Long-term glucocorticoid administration has important adverse effects. Diabetes, reduced resistance to infection, osteoporosis, cataracts, increased appetite leading to weight gain, hypertension and its sequelae, and the masking of inflammation must all be closely monitored in patients receiving glucocorticoids. Abrupt cessation of glucocorticoid therapy can result in acute adrenal insufficiency because the hypothalamus and pituitary gland require weeks to months to reestablish adequate ACTH production. During this time, the underlying disease can worsen because of disinhibition of the immune system. To prevent the latter complications, glucocorticoid dosage should be tapered slowly as therapy is terminated. This is why Mr. W’s dose of glucocorticoids was tapered slowly after his pulsed steroid therapy for treatment of acute cellular rejection.
Cytotoxic agents are used both for immunosuppression and for antineoplastic chemotherapy. The therapeutic goal in both cases is the elimination of pathogenic cells. Two classes of cytotoxic agents, antimetabolites and alkylating agents, are commonly used as immunosuppressants. Antimetabolites are structural analogues of natural metabolites that inhibit essential pathways involving these metabolites. Alkylating agents interfere with DNA replication and gene expression by alkylation of DNA.
Antimetabolites have been a mainstay of immunosuppressive treatment for many years. Their powerful suppressive effect on immune cells is accompanied by many adverse effects related to their lack of selectivity. The older antimetabolites, such as azathioprine and methotrexate, affect all rapidly dividing cells and can have toxic effects on the gastrointestinal mucosa and bone marrow. Newer antimetabolites, such as mycophenolate mofetil and leflunomide, cause fewer adverse effects. Mycophenolate mofetil may also be relatively selective for immune cells, further reducing its toxicity. Antimetabolites typically affect both cell-mediated and humoral immunity, rendering patients more susceptible to infection than would occur if only one of these immune systems were affected.
Antimetabolites are widely used in the treatment of cancer, and their mechanisms of action are described in detail in Chapter 39, Pharmacology of Cancer: Genome Synthesis, Stability, and Maintenance. Here, we focus on the antimetabolites used for immunosuppression and briefly discuss the anti-inflammatory aspects of their mechanisms of action.
Azathioprine
Azathioprine (AZA) was the first drug to be used for suppression of the immune system after organ transplantation, and it remains a mainstay for this indication. AZA is a prodrug of the purine analogue 6-mercaptopurine (6-MP), which is slowly released as AZA reacts nonenzymatically with sulfhydryl compounds such as glutathione (Fig. 46-2).

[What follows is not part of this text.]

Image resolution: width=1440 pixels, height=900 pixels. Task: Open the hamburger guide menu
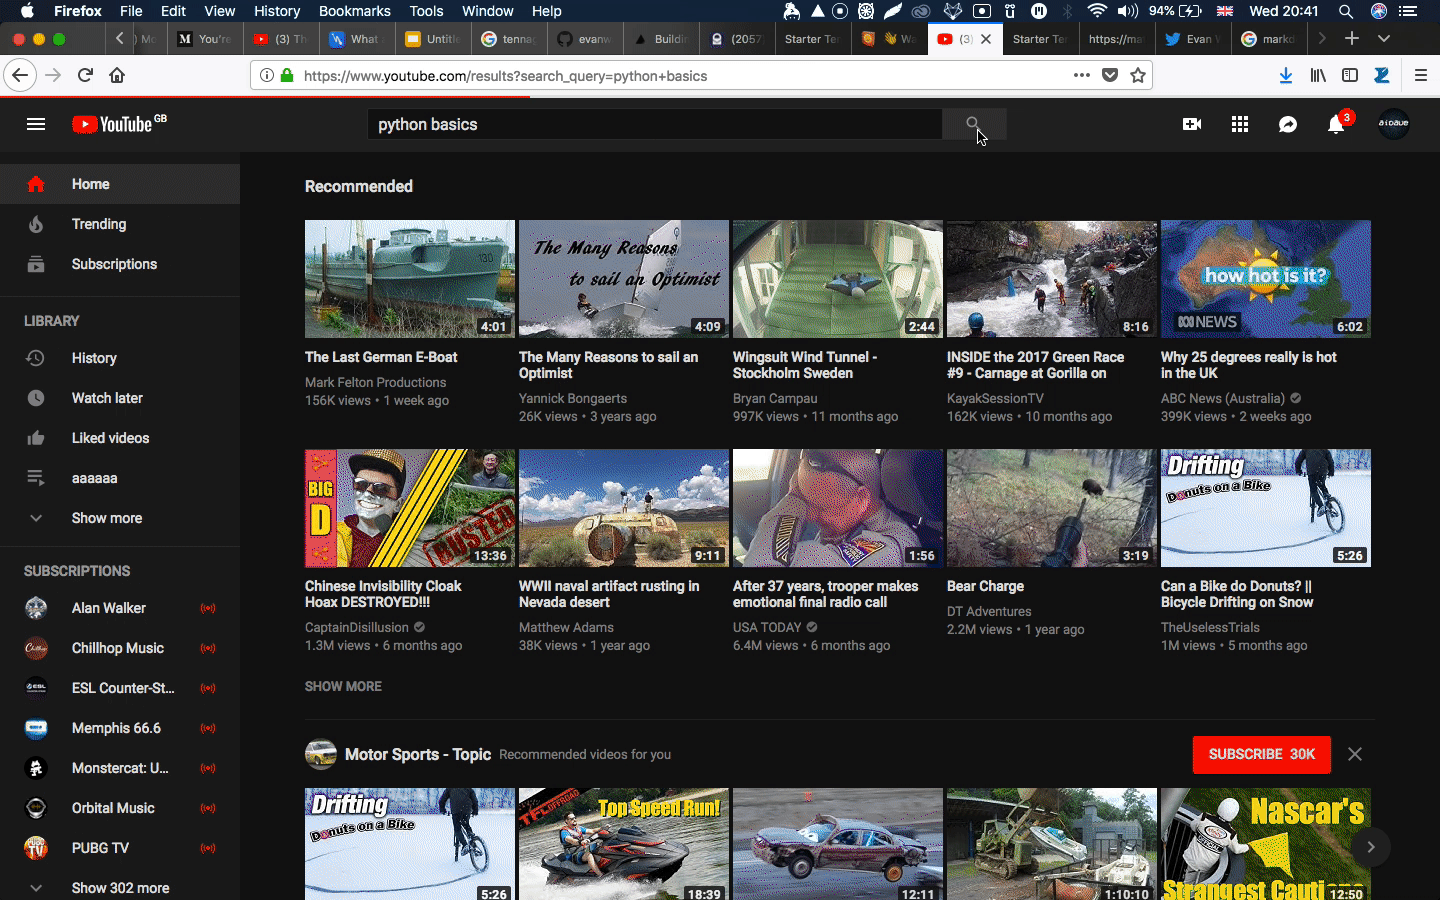pos(36,124)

The slow release of 6-MP from AZA favors immunosuppression. Although AZA prolongs organ graft survival, this drug is less efficacious than mycophenolate mofetil in improving the long-term survival of kidney allografts. AZA and 6-MP are also used as immunosuppressants in the treatment of inflammatory bowel disease, acute lymphoblastic leukemia, and autoimmune skin disorders.